While SC may have rejected most of the Centre’s suggestions regarding the new Memorandum of Procedure (MoP) for appointments to the higher judiciary, it has agreed to one major suggestion: having a minimum and maximum age for advocates to be considered for appointment as high court judges.

1. No lawyer below the age of 45 and above the age of 55 should be considered for appointment as judge of a high court.

2. As for elevation of district and sessions judges to high court benches, the collegium wants the maximum age to be capped at 58 and a half years.

However, for appointment, the age of the judge at the time the vacancy arose would be considered.

Background
The recommendation of the collegium, which assumes significance because the Centre has been insisting upon an age clause in the MoP

What does the Centre say about this?
The Centre’s contention is that it would ensure uniformity and transparency in the appointment process and also rule out the possibility of members of the collegium adopting preferential yardsticks while recommending names. The Centre believes it would also end discretion, which too leads to favouritism.

Reason behind the move
Incidentally, during the hearings before a Supreme Court on a bunch of petitions challenging the constitutionality of the National Judicial Appointments Commission Act (NJAC), 2015, Attorney General Mukul Rohatgi had pointed to the appointment of the 59-year-old sister of a previous CJI as judge of a high court to make his arguments against the collegium system.

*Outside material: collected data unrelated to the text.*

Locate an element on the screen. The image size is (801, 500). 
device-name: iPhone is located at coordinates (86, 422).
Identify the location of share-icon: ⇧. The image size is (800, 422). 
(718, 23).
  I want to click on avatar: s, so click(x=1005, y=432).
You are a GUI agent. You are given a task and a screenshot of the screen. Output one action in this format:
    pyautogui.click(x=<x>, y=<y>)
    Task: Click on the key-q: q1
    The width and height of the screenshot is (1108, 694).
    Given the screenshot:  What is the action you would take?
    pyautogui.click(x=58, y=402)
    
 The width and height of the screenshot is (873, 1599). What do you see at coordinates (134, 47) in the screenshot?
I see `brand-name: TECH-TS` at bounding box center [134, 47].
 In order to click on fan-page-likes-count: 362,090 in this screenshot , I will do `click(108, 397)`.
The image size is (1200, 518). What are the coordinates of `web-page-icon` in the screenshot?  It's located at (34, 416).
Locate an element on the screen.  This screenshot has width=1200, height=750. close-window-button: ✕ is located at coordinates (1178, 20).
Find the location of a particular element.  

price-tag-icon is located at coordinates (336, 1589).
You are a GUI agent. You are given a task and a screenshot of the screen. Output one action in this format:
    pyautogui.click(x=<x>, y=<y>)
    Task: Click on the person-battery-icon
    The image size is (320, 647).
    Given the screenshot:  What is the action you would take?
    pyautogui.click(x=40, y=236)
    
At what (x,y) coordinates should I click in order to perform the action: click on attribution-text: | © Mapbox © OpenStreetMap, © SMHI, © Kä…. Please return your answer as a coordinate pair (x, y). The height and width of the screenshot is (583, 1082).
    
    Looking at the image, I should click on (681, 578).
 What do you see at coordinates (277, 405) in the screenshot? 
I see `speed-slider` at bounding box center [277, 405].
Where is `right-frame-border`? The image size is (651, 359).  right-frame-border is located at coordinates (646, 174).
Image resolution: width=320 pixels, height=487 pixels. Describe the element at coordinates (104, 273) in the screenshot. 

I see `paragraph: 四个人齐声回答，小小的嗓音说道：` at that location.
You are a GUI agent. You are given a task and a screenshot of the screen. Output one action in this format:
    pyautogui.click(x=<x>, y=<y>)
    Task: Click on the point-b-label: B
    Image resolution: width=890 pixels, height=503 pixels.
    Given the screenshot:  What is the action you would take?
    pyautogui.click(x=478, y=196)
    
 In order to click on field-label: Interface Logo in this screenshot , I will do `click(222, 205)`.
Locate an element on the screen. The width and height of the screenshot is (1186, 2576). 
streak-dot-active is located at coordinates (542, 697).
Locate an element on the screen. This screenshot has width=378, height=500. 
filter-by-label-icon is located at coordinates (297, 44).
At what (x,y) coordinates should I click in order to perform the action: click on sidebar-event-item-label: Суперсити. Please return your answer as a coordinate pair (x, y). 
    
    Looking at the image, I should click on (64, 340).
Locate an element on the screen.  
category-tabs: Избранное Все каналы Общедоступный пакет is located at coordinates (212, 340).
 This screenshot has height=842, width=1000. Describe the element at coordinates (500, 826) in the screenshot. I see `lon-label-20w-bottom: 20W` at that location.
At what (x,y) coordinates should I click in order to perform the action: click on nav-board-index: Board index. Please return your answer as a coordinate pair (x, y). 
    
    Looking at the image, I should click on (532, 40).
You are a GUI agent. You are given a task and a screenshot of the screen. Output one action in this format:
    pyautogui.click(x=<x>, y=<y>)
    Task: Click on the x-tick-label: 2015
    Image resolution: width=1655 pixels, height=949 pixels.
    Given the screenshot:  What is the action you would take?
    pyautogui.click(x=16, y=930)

Suggestions of the government rejected by the judiciary
1. The government wanted to include in the power to reject any name (with the government) for appointment as a judge of the high court for reasons of “national security”.

2. The proposal to have some fixed representation for women and marginalised sections. In its recommendations to the Centre, the collegium has only conceded that, as far as possible, representation would be given to women and marginalised sections.

Representation of Schedule Caste, Schedule Tribe and Women in Judiciary
Articles 124 and 217 do not provide for reservation for any caste or class of persons, but successive governments have been requesting the judiciary to appoint more persons from these groups, in view of the “inadequate representation of various sections of people, lower percentage of Judges belonging to SCs, STs and women”.

Currently the Supreme Court has only one woman judge and no Scheduled Caste judge. The situation in the high courts is also not encouraging.